■ TASK STATEMENT
Answer these from the link-presentation notes below:
1. Which link family is drawn with dotted lines?
2. In aggregated mode, which table do network-connections actor modals use?
3. What section do self/node actors show in their modals?

* BEGIN SOURCE TEXT *

Use distinct presentation for each family:

endpoint_socket: solid, colored, thin, normal-strength, normal-distance unresolved endpoint dependency links;
correlated_socket: solid, colored, thin, normal-strength, farthest aggregator output links after exact endpoint absorption;
socket: gray, thin, normal-strength, normal-distance local process links, optionally variable by socket_count;
ownership: dotted, faded/dim, thin, normal-strength, normal-distance graph-coherence links.

In aggregated mode, do not enable process port bullets from detailed socket evidence. Emit a compact actor inventory table such as socket_ports with actor, port, and numeric socket_count, point the process actor ports.sources[] at it with value_column: "socket_count", and size process actors with size.mode: "metric" over actor row socket_count.

For network-connections actor modals:

self/node actors show a Processes section from links filtered to type == ownership;
non-node actors show Dependencies where the selected actor is src_actor and Dependants where the selected actor is dst_actor;
aggregated mode uses tables.relationship.connections;
detailed mode uses evidence.socket;
socket_ports stays an actor inventory for graph port bullets, not a normal modal tab;
secondary socket metrics belong in visibility: "expanded" columns instead of separate duplicate sections.

* END SOURCE TEXT *
* BEGIN INFORMATION GIVEN *

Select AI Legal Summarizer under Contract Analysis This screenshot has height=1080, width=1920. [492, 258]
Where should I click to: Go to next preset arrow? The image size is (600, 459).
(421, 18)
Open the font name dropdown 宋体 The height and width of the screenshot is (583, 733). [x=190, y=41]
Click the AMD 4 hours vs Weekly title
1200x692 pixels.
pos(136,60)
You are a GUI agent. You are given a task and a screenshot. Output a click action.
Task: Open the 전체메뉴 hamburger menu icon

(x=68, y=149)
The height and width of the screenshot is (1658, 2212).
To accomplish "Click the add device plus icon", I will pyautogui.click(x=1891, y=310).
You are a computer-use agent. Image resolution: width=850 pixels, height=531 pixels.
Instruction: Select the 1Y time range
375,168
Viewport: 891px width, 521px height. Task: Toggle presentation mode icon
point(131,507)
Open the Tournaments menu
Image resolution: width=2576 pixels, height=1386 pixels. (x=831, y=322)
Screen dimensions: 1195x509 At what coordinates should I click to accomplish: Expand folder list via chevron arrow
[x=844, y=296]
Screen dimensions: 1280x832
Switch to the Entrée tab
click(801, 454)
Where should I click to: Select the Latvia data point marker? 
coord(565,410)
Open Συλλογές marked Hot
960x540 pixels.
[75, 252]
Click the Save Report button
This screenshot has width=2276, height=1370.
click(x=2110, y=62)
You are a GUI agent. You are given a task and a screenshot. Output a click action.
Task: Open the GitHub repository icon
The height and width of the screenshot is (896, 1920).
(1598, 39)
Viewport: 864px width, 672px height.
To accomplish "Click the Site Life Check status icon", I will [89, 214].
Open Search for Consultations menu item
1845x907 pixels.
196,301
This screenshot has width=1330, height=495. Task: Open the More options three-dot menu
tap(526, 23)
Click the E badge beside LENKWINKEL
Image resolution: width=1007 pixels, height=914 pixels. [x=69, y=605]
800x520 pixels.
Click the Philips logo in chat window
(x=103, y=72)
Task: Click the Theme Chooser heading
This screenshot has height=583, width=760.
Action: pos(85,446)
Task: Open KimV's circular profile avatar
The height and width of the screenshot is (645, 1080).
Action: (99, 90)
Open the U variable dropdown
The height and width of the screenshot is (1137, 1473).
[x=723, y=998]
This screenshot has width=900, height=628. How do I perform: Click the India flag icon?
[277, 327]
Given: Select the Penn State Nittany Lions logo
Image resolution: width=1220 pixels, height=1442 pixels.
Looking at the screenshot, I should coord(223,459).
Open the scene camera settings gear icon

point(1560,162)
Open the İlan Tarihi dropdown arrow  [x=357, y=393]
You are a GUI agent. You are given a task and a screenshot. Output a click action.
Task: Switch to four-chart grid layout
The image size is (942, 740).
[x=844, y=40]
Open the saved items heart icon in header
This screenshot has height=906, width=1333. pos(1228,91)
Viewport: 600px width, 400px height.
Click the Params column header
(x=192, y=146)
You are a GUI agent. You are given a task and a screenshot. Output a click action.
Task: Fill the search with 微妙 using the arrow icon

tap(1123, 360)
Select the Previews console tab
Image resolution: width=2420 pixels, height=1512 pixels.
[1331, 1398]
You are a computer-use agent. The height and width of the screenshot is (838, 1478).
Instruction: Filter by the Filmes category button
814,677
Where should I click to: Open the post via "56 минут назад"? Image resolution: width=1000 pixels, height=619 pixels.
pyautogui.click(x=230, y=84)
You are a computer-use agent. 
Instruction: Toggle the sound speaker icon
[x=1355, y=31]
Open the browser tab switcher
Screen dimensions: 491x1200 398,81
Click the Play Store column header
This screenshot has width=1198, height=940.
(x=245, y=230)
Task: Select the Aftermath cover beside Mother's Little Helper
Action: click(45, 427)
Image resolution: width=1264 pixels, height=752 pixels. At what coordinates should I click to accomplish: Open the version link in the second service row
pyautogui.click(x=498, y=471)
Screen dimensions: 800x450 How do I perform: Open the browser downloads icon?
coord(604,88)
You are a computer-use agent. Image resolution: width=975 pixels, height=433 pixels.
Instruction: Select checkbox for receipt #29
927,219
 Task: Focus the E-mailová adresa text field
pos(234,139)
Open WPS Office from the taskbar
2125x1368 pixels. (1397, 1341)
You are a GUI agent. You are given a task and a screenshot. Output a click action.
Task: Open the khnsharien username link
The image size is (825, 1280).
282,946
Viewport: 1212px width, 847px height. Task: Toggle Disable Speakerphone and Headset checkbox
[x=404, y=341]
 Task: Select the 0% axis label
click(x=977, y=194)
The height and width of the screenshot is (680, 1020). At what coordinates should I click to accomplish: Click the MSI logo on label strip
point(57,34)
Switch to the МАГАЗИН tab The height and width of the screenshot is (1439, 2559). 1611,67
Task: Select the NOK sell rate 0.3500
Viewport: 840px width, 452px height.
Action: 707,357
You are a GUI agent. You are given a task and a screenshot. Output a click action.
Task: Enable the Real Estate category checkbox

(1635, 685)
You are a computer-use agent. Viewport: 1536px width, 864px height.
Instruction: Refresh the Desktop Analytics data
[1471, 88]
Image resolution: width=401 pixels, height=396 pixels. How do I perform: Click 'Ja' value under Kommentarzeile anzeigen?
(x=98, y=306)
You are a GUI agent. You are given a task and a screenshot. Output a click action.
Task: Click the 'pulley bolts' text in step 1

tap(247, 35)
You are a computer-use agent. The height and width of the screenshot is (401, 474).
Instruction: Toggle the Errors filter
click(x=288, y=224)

* END INFORMATION GIVEN *

■ EXPECTED ANSWER
1. ownership
2. tables.relationship.connections
3. A Processes section, built from links filtered to type == ownership